## Задания
1. Ответьте по очерку о Надежде Гашевой на вопросы:
(а) Какое произведение читали вслух в доме Пермяковых, пока наряжали елку?
(б) Сколько лет было Ксюше, когда Николай Павлович читал внукам «Войну и мир»?
(в) Кем был по профессии Николай Павлович Пермяков?
2. Перепишите часть очерка о Надежде Гашевой начиная со слов «К 75-летию литературного» и заканчивая словами «среди которых выросли.», поставив «ель» вместо «елку».
3. Допишите очерк о Надежде Гашевой: продолжите его сразу после последнего предложения.

## Текст
* * * * * * * * *
Гашева из рода Пермяковых

К 75-летию литературного редактора Надежды Николаевны Гашевой

Она помнит это с самого раннего детства: каждым предновогодним вечером, когда в доме Пермяковых наряжали елку, кто-то тем временем читал вслух «Ночь перед Рождеством». Потом у нее появился свой дом – дом Надежды и Бориса Гашевых, и в этом доме непременно украшали елку «под Гоголя»: ее дочь Ксения тоже помнит это с самого раннего своего детства. И Катя, уже вполне взрослая дочь Ксении, – тоже... Как помнят все они наизусть сотни поэтических строк. Как знают «в лицо» каждую из несметного множества книг, среди которых выросли.

Детство Надежды Николаевны было напоено и пропитано хорошей прозой и хорошими стихами. Так и хочется забежать вперед и сказать: вся жизнь ее напоена и пропитана хорошей прозой и хорошими стихами. (И тут же себя одернешь: ага, а сколько словесной макулатуры довелось ей пропустить через себя за эту жизнь, чтобы отсечь бездарное и безграмотное и опубликовать подлинно достойное и ценное.) Высокая мера вещей, литературный вкус прививались и воспитывались не только в студенчестве, изысканной филологической школой отменных педагогов Пермского университета, не только каждодневной издательской практикой, но изначально, в первую очередь – книгами, которые читал им с братом отец.

Николай Павлович Пермяков был сугубым технарем, инженером-строителем, математиком и шахматистом. И воином: прошел фронтами Великой Отечественной, был тяжело ранен. Он обо всем имел четкое мнение, которое умел сформулировать, доказать и защитить. Он был человеком той породы, в которой требовательность, строгая самодисциплина, ответственность за свое сугубо техническое дело, стремление к точности и определенности формулировок и поступков тесно переплелись с тонким чувством родного слова, восторженным удивлением перед фактом безупречной лирической поэзии или совершенной прозы. Он был интеллигентом в… сложно подсчитать, в каком поколении, если прадеда его мальчишкой Строгановы отправили учиться в столицу, как это случилось с Воронихиным, впоследствии великим архитектором, Теплоуховым, ставшим замечательным ученым-лесоводом, и – в разное время – сотнями других одаренных либо просто смышленых крепостных отроков. И он выучился, вырос в успешного по-нынешнему инженера, а тогда – предпринимателя, промышленника и строителя. Эти крепостные учились жадно и настойчиво, трудились самоотверженно и талантливо. Возможно, именно из их мощной «первообразованности» вкупе с чувством причастности к угнетенным корням, неизбывного долга перед ними и рождалась интеллигентность их потомков.

Николай Павлович торопился прочитать детям все, чем не уставал наслаждаться сам. Он, кстати заметить, и внукам читал «Войну и мир», когда Ксюше было всего девять. Может быть, оттуда сегодняшнее бесстрашие драматурга Ксении Гашевой перед классикой любых объемов и любой стилистики: не случайно так отважно и чутко она инсценирует для театра Гомера, Астафьева, Гари, Войновича, Шукшина, Иванова.
* * * * * * * * *
## Блок данных
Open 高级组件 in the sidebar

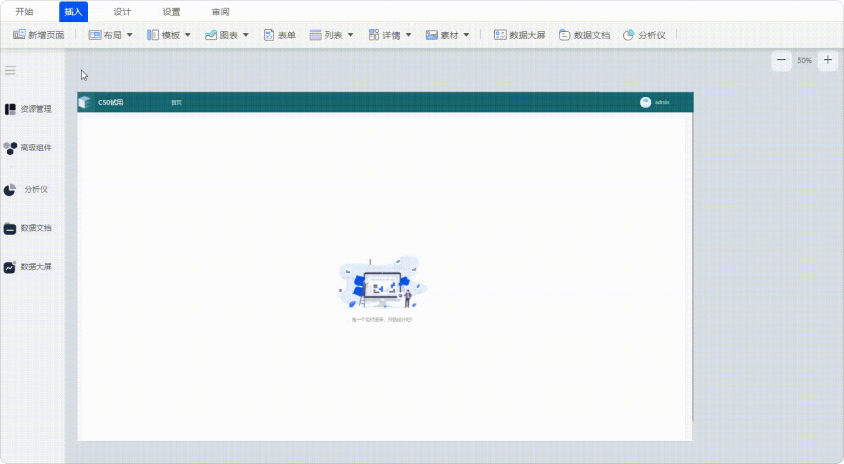pyautogui.click(x=28, y=148)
* * * * * * * * *
## Ответы по заданиям
1.
(а) «Ночь перед Рождеством».
(б) Девять лет.
(в) Инженером-строителем.

2.
К 75-летию литературного редактора Надежды Николаевны Гашевой

Она помнит это с самого раннего детства: каждым предновогодним вечером, когда в доме Пермяковых наряжали ель, кто-то тем временем читал вслух «Ночь перед Рождеством». Потом у нее появился свой дом – дом Надежды и Бориса Гашевых, и в этом доме непременно украшали ель «под Гоголя»: ее дочь Ксения тоже помнит это с самого раннего своего детства. И Катя, уже вполне взрослая дочь Ксении, – тоже... Как помнят все они наизусть сотни поэтических строк. Как знают «в лицо» каждую из несметного множества книг, среди которых выросли.

3.
Вот так же бесстрашно читала в юности своей Надежда Гашева собственные стихи. На фотографии в сборнике «Княженика» (1968) она такая, какой была в ту молодую пору, – с сигаретой в руке наотлет, увлеченная внутренним ритмом стиха, который еще горяч на губах:

…Шаги – измеренье комнат.
Шаги – измеренье планет.
Еще ни одной знакомой
Тропки на свете нет.
Но что для тебя запреты,
Искорка мятежа?
Коль сложена, да не спета –
Песни не удержать.
…Корабль да буря,
Любовь да пуля –
Дороги мужчин круты.
Костер да поле,
Простор да воля –
Кто,
если не ты?..

Поэма называлась «Бунтари». И в самой Надежде клокотал мятеж, бунт, вызов.

Это была единственная ее солидная поэтическая публикация. Да, кажется, и последняя. Она будто разом обрубила и отринула потуги стать поэтом-профессионалом, окончательно приняв иное назначение, избрав для себя иную форму жизни в литературе.

Она стала редактором. Она стала издателем. И вот тут достигла подлинно профессиональных высот.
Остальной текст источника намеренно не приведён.